INPUT —
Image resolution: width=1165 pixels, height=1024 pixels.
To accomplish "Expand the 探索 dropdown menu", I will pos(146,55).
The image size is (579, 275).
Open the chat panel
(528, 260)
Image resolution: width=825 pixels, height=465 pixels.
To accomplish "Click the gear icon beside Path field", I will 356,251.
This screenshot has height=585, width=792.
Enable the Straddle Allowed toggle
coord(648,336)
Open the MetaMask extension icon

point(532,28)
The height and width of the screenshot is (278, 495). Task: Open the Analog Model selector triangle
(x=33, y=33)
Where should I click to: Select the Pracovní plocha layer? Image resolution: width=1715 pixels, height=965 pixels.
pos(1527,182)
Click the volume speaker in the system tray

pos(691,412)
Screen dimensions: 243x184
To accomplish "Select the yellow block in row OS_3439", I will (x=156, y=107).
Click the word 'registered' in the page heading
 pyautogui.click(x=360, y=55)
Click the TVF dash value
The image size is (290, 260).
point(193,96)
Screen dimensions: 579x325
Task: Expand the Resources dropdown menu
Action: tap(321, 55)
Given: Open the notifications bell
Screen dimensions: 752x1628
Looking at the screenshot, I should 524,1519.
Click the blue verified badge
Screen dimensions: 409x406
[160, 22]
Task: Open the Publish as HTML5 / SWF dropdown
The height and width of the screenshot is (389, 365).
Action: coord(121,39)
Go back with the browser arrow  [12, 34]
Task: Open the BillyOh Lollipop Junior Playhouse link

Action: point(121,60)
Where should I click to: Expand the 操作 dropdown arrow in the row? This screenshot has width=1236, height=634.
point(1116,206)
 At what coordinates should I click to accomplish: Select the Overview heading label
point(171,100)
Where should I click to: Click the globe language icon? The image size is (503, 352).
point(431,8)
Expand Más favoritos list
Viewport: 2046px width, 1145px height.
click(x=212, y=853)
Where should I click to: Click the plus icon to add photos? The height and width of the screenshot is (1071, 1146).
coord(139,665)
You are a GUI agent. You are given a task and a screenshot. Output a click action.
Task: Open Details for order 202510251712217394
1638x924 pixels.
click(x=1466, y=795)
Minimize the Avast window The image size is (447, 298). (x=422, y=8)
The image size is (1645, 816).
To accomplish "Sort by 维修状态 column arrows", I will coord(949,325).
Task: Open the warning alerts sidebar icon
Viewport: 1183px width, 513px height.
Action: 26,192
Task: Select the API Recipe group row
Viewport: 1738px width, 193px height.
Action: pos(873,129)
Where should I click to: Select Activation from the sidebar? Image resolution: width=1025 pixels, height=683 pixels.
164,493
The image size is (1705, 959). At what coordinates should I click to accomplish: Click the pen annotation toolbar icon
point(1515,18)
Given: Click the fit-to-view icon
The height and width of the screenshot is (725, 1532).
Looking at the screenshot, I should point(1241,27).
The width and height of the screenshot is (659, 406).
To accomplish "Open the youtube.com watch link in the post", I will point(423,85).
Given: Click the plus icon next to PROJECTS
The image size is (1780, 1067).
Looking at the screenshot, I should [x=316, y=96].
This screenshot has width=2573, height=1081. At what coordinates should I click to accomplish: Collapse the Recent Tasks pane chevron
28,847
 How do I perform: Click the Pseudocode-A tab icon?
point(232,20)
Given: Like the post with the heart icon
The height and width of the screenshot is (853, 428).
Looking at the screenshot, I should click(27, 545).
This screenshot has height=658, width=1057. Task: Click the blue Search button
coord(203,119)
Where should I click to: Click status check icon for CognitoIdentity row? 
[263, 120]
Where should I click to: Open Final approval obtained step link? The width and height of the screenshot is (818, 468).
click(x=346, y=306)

DIRECTIVE — Reproduce without alteration the lines of the entries beginning with the one that contains "Minimize the Avast" and continuing through the last line of the entries.

WORKED ANSWER —
Minimize the Avast window The image size is (447, 298). (x=422, y=8)
The image size is (1645, 816).
To accomplish "Sort by 维修状态 column arrows", I will coord(949,325).
Task: Open the warning alerts sidebar icon
Viewport: 1183px width, 513px height.
Action: 26,192
Task: Select the API Recipe group row
Viewport: 1738px width, 193px height.
Action: pos(873,129)
Where should I click to: Select Activation from the sidebar? Image resolution: width=1025 pixels, height=683 pixels.
164,493
The image size is (1705, 959). At what coordinates should I click to accomplish: Click the pen annotation toolbar icon
point(1515,18)
Given: Click the fit-to-view icon
The height and width of the screenshot is (725, 1532).
Looking at the screenshot, I should point(1241,27).
The width and height of the screenshot is (659, 406).
To accomplish "Open the youtube.com watch link in the post", I will point(423,85).
Given: Click the plus icon next to PROJECTS
The image size is (1780, 1067).
Looking at the screenshot, I should [x=316, y=96].
This screenshot has width=2573, height=1081. At what coordinates should I click to accomplish: Collapse the Recent Tasks pane chevron
28,847
 How do I perform: Click the Pseudocode-A tab icon?
point(232,20)
Given: Like the post with the heart icon
The height and width of the screenshot is (853, 428).
Looking at the screenshot, I should click(27, 545).
This screenshot has height=658, width=1057. Task: Click the blue Search button
coord(203,119)
Where should I click to: Click status check icon for CognitoIdentity row? 
[263, 120]
Where should I click to: Open Final approval obtained step link? The width and height of the screenshot is (818, 468).
click(x=346, y=306)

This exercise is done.